Mr. Ashcroft's Roadshow
Date: Friday, August 22 @ 15:19:27 CDT Topic: Archive of stories pre April 2007
ATTORNEY GENERAL John D. Ashcroft is hitting the campaign trail this week -- not on behalf of a candidate but in defense of the USA Patriot Act, the anti-terrorism legislation enacted in the aftermath of 9/11. It speaks volumes about the administration's assessment of public sentiment that Mr. Ashcroft feels the need to go on the road -- and to presidential battleground states such as Ohio, Michigan and Pennsylvania -- to defend a statute that was, after all, approved overwhelmingly in Congress. The House voted last month to repeal the law's "sneak-and-peak" provision that permits the government to delay notifying suspects that their homes or workplaces have been searched. Communities across the country, and three states, have passed resolutions condemning the law, and they're joined by such surprising allies as the American Conservative Union.
Yet the Patriot Act is neither the dangerously authoritarian threat its critics suggest nor the magic (and painless) bullet Mr. Ashcroft and other cheerleaders would have you believe. It reflects an imperfect compromise between the need to safeguard civil liberties and new challenges posed by domestic terrorism. And it is, appropriately, a temporary measure; over the administration's vociferous objections, some critical provisions expire after 2005. Much of the criticism of the law has been shrill and ill-informed. It doesn't, as former vice president Al Gore suggested in a recent speech, let federal agents troop "into every public library in America and secretly monitor what the rest of us are reading." Such information can be gathered only in cases of national security, and with a warrant. Similarly, despite the Sturm und Drang over sneak-and-peak, such searches with delayed notification have been approved by judges for years.
But if people are worried about how the Justice Department is wielding its authority under the Patriot Act, a big piece of the blame lies with Mr. Ashcroft himself. Muscular congressional oversight of this new law is critical, but the department has until recently balked at answering reasonable questions from lawmakers. At one point last fall, House Judiciary Committee Chairman F. James Sensenbrenner Jr. (R-Wis.) was so exasperated he was threatening to issue a subpoena to get the information. This is no way to make the public feel better about how the department is handling sweeping new powers.

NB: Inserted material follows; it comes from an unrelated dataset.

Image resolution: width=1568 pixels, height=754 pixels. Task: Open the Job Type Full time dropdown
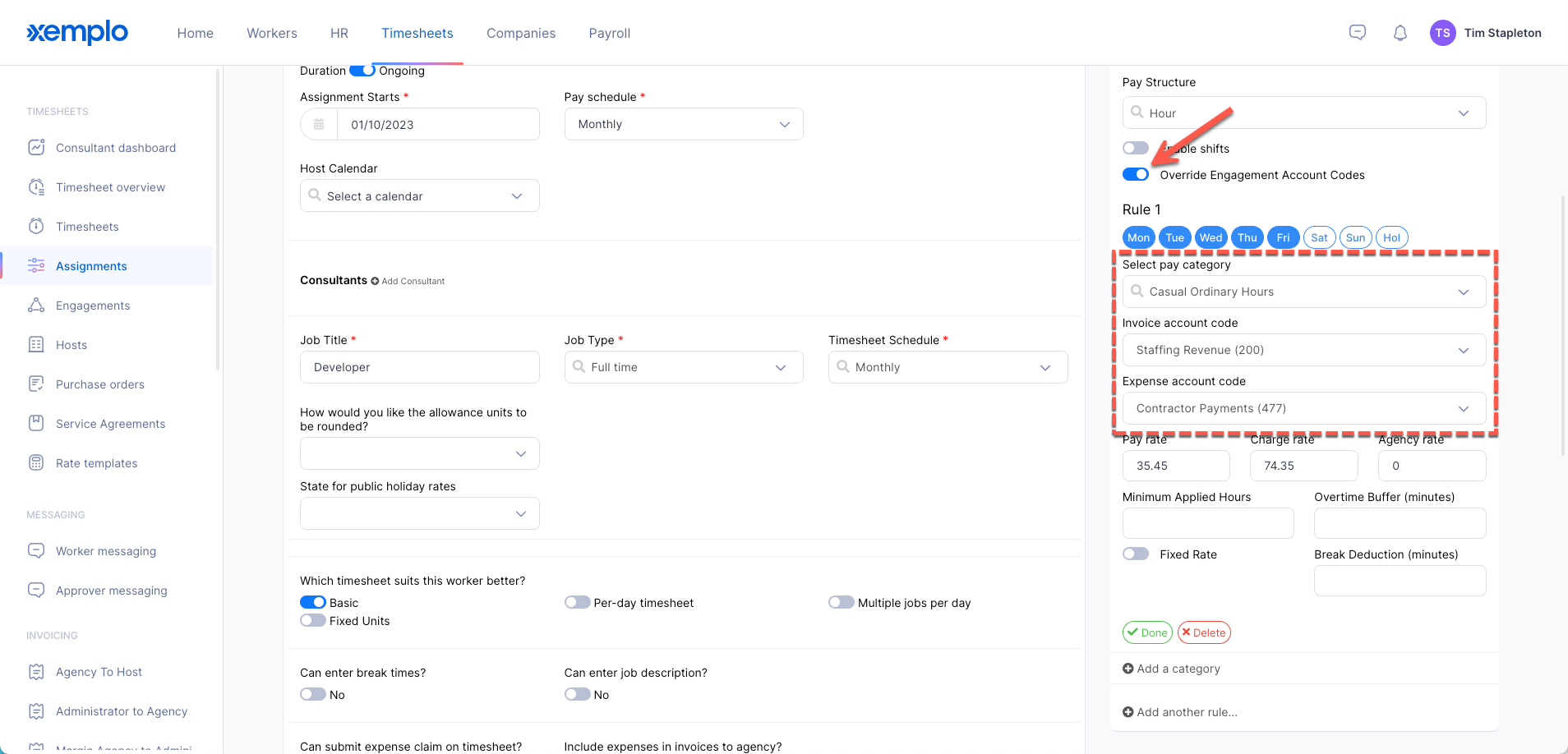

More important, it strikes us that a great measure of the public's "unease" over the law, as Sen. Patrick J. Leahy (D-Vt.) put it, is in fact discomfort -- legitimate discomfort -- over the administration's broader disregard for civil liberties: its insistence that American citizens can be held for months without access to lawyers simply by designating them "enemy combatants"; its sweeping roundup of non-citizens in the days after 9/11; and its unapologetic stance toward the treatment of detainees who had nothing to do with terrorism but were held for months. Technically, these are separate matters from the Patriot Act. In reality, the Patriot Act has become something of a repository in the public mind for wider worries about Mr. Ashcroft's Justice Department. As the attorney general barnstorms the country, he might do a little less preaching to the already converted and a little more listening to the legitimate concerns of the American public.